Requirement:
Retype the listing below exactly, beginning at the line that contains "The image size is (1735, 443)." and ending with its last line.

• • • •

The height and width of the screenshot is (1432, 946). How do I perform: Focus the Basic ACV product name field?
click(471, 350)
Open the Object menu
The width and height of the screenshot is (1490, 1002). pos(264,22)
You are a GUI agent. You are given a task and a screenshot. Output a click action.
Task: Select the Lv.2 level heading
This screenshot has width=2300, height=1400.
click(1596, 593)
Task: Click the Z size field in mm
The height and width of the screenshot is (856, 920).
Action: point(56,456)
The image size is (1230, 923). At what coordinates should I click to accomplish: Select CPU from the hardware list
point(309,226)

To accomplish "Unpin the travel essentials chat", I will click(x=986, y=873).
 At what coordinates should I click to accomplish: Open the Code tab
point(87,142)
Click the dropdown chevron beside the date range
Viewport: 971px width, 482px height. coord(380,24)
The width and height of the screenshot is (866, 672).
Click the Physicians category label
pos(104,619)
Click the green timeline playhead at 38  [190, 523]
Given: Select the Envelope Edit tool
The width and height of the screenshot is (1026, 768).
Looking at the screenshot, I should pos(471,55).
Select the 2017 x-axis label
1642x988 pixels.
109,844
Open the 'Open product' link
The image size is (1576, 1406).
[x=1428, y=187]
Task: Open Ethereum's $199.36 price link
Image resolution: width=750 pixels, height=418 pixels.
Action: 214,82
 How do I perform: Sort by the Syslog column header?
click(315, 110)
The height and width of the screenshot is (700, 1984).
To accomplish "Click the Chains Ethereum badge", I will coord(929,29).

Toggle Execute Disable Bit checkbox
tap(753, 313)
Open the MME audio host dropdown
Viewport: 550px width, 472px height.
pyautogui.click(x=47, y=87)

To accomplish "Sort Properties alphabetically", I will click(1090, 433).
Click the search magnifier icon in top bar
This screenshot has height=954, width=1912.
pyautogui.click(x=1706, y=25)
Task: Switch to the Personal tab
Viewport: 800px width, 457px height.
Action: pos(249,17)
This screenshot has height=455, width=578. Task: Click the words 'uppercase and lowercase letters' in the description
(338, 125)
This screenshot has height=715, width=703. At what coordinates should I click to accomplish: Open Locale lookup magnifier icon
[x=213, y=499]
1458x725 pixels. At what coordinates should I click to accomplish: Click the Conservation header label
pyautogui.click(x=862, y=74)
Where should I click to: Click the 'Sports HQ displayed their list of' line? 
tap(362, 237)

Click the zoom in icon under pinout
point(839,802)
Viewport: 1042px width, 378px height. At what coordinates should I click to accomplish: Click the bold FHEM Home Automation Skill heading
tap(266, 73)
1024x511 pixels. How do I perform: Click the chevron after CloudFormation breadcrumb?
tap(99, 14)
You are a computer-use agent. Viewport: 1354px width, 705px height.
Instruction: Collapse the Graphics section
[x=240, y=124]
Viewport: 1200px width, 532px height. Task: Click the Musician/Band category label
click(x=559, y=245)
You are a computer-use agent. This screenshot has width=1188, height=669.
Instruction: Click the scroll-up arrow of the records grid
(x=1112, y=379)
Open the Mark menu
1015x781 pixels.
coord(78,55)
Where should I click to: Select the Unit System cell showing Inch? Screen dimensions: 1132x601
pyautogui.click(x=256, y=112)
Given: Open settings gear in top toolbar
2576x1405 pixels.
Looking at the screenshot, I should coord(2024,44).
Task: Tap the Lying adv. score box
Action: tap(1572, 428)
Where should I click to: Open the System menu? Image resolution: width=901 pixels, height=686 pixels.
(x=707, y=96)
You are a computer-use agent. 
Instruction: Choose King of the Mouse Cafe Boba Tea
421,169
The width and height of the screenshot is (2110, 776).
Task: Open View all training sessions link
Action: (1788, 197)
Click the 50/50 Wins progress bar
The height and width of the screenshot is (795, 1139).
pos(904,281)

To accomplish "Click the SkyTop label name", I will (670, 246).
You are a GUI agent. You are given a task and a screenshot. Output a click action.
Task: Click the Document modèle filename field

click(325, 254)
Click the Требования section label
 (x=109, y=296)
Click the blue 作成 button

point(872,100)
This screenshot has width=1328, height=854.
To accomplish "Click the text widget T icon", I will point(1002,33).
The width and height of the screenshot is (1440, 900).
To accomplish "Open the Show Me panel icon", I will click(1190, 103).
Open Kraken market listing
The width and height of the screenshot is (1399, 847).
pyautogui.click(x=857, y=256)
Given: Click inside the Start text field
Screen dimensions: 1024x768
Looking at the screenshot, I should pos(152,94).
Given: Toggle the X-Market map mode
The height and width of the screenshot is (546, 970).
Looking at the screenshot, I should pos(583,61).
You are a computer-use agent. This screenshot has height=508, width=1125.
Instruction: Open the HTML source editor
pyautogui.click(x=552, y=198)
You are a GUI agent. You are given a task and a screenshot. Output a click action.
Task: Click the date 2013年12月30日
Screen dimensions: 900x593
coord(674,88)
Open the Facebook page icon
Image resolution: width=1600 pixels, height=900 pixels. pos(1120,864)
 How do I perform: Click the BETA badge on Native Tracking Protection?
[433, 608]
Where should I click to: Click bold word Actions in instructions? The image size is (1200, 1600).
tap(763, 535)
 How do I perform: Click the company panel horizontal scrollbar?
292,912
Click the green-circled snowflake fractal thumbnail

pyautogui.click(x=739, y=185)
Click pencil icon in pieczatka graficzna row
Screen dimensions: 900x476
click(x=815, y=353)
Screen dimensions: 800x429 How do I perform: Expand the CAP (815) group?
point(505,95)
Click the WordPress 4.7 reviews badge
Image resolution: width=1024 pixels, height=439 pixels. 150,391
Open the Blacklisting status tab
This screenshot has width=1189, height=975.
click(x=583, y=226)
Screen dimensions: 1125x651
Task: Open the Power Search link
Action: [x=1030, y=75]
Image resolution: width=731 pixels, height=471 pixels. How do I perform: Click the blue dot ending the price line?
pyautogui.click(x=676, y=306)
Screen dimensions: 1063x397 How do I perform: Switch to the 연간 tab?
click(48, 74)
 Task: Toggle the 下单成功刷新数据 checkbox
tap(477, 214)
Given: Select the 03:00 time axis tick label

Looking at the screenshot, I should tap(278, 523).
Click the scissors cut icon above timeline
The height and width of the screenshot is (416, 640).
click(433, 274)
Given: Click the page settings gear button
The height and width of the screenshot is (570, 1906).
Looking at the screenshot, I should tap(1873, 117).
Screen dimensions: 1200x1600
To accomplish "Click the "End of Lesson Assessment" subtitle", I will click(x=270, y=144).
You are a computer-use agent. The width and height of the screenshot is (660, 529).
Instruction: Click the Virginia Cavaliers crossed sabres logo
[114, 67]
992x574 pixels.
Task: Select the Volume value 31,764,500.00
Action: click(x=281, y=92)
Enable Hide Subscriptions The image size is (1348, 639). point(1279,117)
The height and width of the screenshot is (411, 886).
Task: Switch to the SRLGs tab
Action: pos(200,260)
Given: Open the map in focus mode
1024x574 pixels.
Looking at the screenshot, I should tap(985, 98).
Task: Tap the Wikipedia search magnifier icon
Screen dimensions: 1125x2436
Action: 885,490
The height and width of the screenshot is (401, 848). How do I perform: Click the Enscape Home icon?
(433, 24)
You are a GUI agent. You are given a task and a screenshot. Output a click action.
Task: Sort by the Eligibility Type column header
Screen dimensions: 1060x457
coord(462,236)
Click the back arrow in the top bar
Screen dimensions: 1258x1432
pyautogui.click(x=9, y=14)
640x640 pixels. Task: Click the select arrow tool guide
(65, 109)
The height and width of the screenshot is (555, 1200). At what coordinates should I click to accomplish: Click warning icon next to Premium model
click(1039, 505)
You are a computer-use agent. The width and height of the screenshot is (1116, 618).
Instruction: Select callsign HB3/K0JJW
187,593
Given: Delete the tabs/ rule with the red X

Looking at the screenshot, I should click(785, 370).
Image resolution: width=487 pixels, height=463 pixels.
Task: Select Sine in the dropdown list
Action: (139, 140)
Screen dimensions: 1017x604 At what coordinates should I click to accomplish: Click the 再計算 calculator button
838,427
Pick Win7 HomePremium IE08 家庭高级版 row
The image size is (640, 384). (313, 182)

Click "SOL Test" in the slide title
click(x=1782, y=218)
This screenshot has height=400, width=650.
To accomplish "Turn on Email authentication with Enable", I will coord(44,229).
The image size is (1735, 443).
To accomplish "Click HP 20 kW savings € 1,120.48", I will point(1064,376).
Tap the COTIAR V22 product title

• • • •

Written answer:
The image size is (1735, 443).
To accomplish "Click HP 20 kW savings € 1,120.48", I will point(1064,376).
Tap the COTIAR V22 product title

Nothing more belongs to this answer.